Mayor Sarno has directed CAFO Plante, CDO Sheehan and Director of Recovery and Business Continuity Attorney Tom Moore to allocate $15 million of the City’s American Rescue Plan Act (ARPA) funding to support this initiative that will continue to help spur economic development, job creation and neighborhood beautification and improvements to mitigate the negative economic impacts that so many Springfield neighborhood commercial centers have experienced throughout the pandemic and to hasten their post-pandemic recovery. The initiative will serve and help address historic/locally significant buildings and their adaptive reuse and rehabilitation through the Office of Planning and Economic Development. Those interested in learning more and reviewing the application can visit the Office of Planning and Economic Development’s website at: www.springfield-ma.gov/planning in the coming days.
Mayor Sarno states, “As we continue to move our Springfield forward with this transformative opportunity, my Administration is committed to offering relief and assistance for our neighborhoods, our historic districts and significant buildings to continue to build upon our local economic development projects, spur job creation/growth and enhance and transform our neighborhoods through creative reuse and rehabilitation of buildings and structures that have been underutilized or long dormant. Sometimes you need to ‘set the table’ – ‘prime the pump’ to create a force multiplier that benefits the whole of Springfield.”
CDO Sheehan stated, “Neighborhoods with a variety of buildings of different ages and types, especially those with historic or locally significant buildings, offer a built environment that’s well-suited for independent businesses and housing. The National Trust for Historic Preservation has found, that neighborhoods with a diverse mix of building ages have more startups and a higher share of small businesses, compared to those with newer and more uniform buildings. This program will offer a unique opportunity to help enhance these buildings in our neighborhoods and develop a creative reuse that will serve our residents and business community for years to come.”

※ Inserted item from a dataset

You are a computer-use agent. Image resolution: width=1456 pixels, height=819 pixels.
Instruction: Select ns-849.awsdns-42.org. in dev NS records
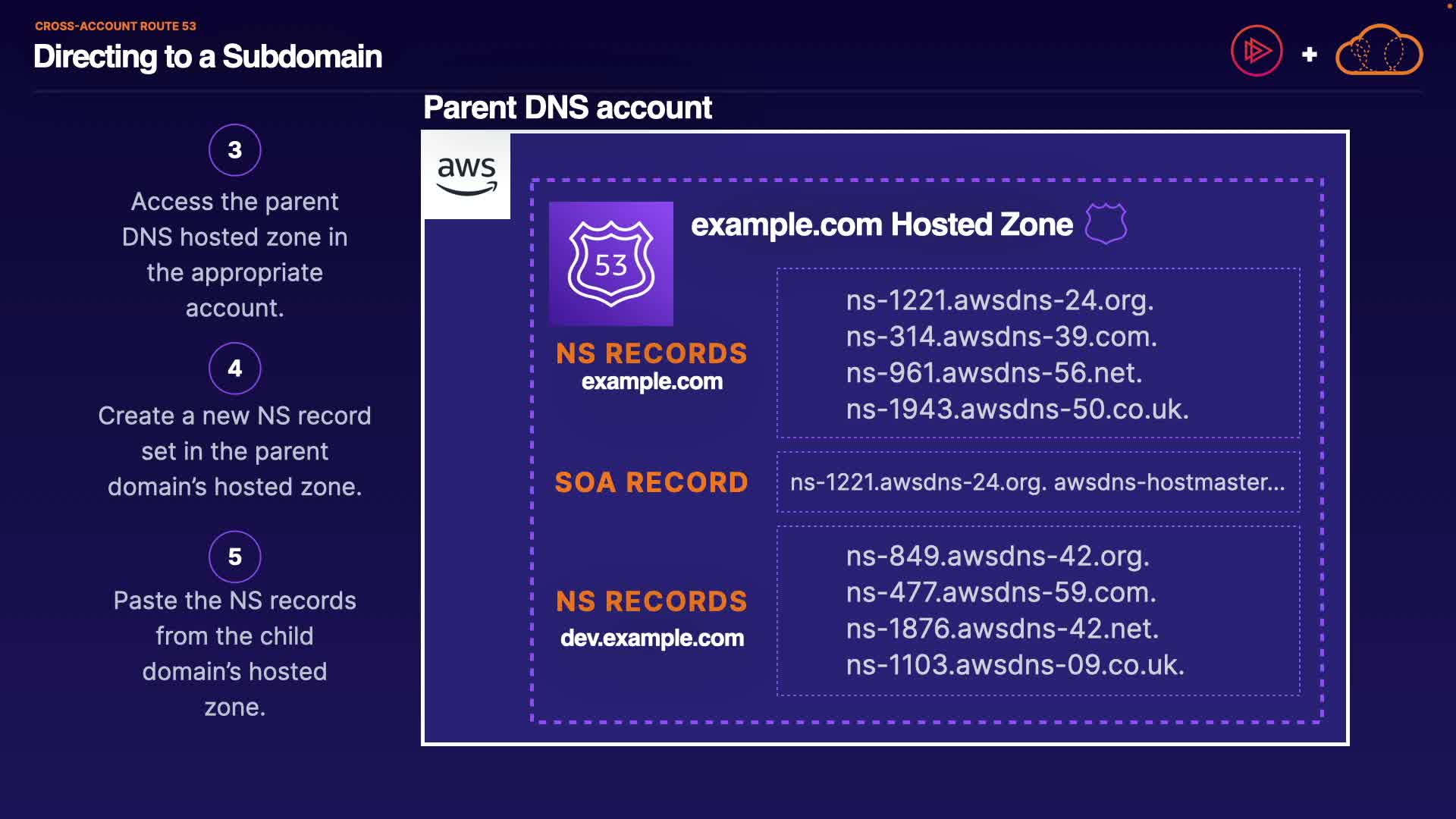[997, 556]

In Springfield a consistent challenge to this type of development is that too often, the intended building has been vacant or neglected for many years and is in a state of extensive disrepair. Many of the buildings that framed the history of our neighborhood commercial districts and downtown sit empty, underutilized or blighted. These buildings have tremendous potential to seed a crop of new businesses, startups or independent entrepreneurs, or to expand our multi-family housing inventory. However, the capital to retrofit, bring up to code, and re-occupy these buildings typically exceeds their economic value. Investing in such projects is daunting for local entrepreneurs or even experienced commercial property owners and developers. Further the chances of success are not that great for a lone business that restores one building without similar rehabilitation efforts happening.
CAFO Plante added, “This initial $15 million investment of our ARPA funding allocation will help to start and kickoff this vital Building Back Springfield program. The program will be sustained for future use by a combination of grants, loans and other funding sources. This program will help create and build upon potential development opportunities that in turn will enhance these districts and increase property values for the benefit of all.”
In addition to the $15 million initial investment, the Build Back Springfield Program will utilize grants, loans and other funding sources to address the specific economic barriers of an adaptive re-use project. The City’s investment in these buildings will help spur the much needed economic recovery of entire neighborhood commercial districts, and facilitate the growth and expansion of local businesses within them. Additional benefits realized by such investment includes maintaining a diverse commercial building inventory, increasing property valuations and increasing development opportunity by using that which has already been built. Adaptive reuse of existing, historic or locally significant commercial buildings also helps solidify the distinct identity and character, of our neighborhoods which in turn fosters a deeper sense of community and attracts new private investment.
The Build Back Springfield Program recognizes the economic, environmental, and cultural value of preserving older and locally significant landmark buildings and structures; provides a framework for sustainable development; and offers a clear process to review a variety of projects resulting in a range of new uses. Further the program is focused on providing construction trade opportunities to Springfield based businesses and those that are women and minority owned. The City seeks to encourage adaptive reuse by streamlining the plan review process and allowing greater flexibility to better serve the needs of a changing community.
The revitalization of buildings through reuse or repurposing stabilizes neighborhoods and preserves the City’s many architectural assets while providing for new economic growth, housing and employment opportunities. Through this program the City is investing in the context, culture, history, and ambiance of its neighborhoods and downtown.
The City’s Office of Planning and Economic Development Site Plan Review Committee will review the qualifications of an adaptive reuse project application on an individual basis with the understanding that each project is unique and requires specific attention. To qualify for assistance, the project MUST represent a substantial change in use. Adaptive reuse does not pertain to minor alterations to an existing structure or the use of a current building or facility for similar purpose unless such property is vacant. Each project is also required to conform to the underlying zoning, unless the Development Services Site Plan Review Committee recommends the advancement of a zone change.